Entre tanto, y mientras doña Sofía se desplazaba hasta Ginebra para acompañar a su hija Cristina en su 50 cumpleaños y en su desazón como ex duquesa de Palma, el viernes y el sábado sus primos de siete de las diez monarquía europeas en pie celebraban el matrimonio del último hijo soltero del rey Carlos Gustavo de Suecia, comenzando con una cena en la Isla de de Skeppsholmen con la novia vestida de azul en traje de noche de Zuhzir Murad, una reina Silvia de Suecia particularmente moderna en un atrevido traje pantalón verde brillante, MeteMarit de Noruega con el aspecto de mujer mayor al que nos viene acostumbrando, y la princesa Magdalena de Suecia en avanzado estado de gestación. Allí estaban toda la familia extendida del monarca sueco (incluida la princesa Birgitta, notablemente desmejorada y estrambóticamente vestida, que llegó desde su residencia en Mallorca), la reina Matilde de Bélgica, la reina Máxima de Holanda, la reina Margarita de Dinamarca (madrina del novio) con sus dos hijos y sus nueras, la reina Sonia de Noruega también con sus dos hijos y sus cónyuges, los condes de Wessex, el príncipe Nicolás de Grecia y su esposa, los príncipes Takamado del Japón, los príncipes Leopoldo (padrino del novio), Úrsula, Manuel y Ana de Baviera, y el príncipe heredero Hubertus de Sajonia-Coburgo-Gotha.

Damas fuertemente enjoyadas a la Capilla del palacio real de Estocolmo

El esplendor propio de las monarquías escandinavas pudo desplegarse en la tarde del día siguiente con las damas llegando fuertemente enjoyadas a la Capilla del palacio real de Estocolmo: la reina Silvia con aderezo de tiara y collar de zafiros y diamantes, su hija la princesa heredera Victoria con tiara de círculos de diamantes, la princesa Magdalena con diadema de diamantes, la reina Máxima de Holanda (notablemente delgada) con imponente aderezo de rubíes y diamantes, la reina Matilde de Bélgica con diadema y gran broche de diamantes, la reina Sonia de Noruega de amarillo y blanco con notables perlas, o la reina Margarita de Dinamarca de rojo intenso con parte de los diamantes Rosenborg.    

La novia llegó en un traje sencillo y discreto de la diseñadora sueca Ida Sjöstedt recamado de encaje del español José María Ruiz, velo sujeto a la nuca y diadema de diamantes y esmeraldas regalo de bienvenida a la familia de su suegro el rey de Suecia, para una ceremonia sencilla, alegre y de aire moderno de unos 30 minutos de duración amenizada con música del grupo Coldplay y con una pieza de Beethoven arreglada en versión gospel, en la que la emoción tuvo un notable lugar en los rostros de Victoria de Suecia, Mette-Marit de Noruega, Federico de Dinamarca y Máxima de Holanda, para muchos la dama más elegante de la concurrencia.

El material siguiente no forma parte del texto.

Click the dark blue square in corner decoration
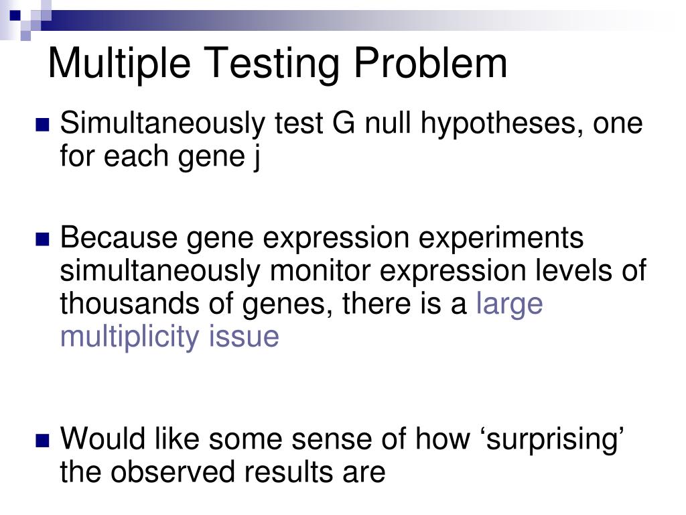click(15, 16)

A ello siguió un paseo de los recién casados, con Sofía convertida ya en princesa de Suecia y duquesa de Värmland, en pequeña carroza descubierta por las calles de Estocolmo en medio de las aclamaciones del público.

Ya no quedan príncipes por casas en la corte noruega

Luego hubo salida al balcón de palacio hermosamente decorado, con palabras del príncipe a los allí congregados, beso de enamorados y más vítores, y como colofón una recepción seguida de cena de gala servida por los mejores chefs de la cocina sueca, en un hermoso salón del palacio real bellamente decorado con vistosos murales de flores cálidas, seguida de baile hasta altas horas de la noche entre una asistencia jubilosa que siguió los sones de las músicas más modernas.

Ya no quedan príncipes por casar en la corte sueca en la que, a pesar de la fuerte oposición de años del rey Carlos Gustavo, todos sus hijos han terminado casándose fuera del hasta ahora círculo encantado de la vieja realeza europea que busca renovarse y reinventarse siguiendo el compás de los tiempos.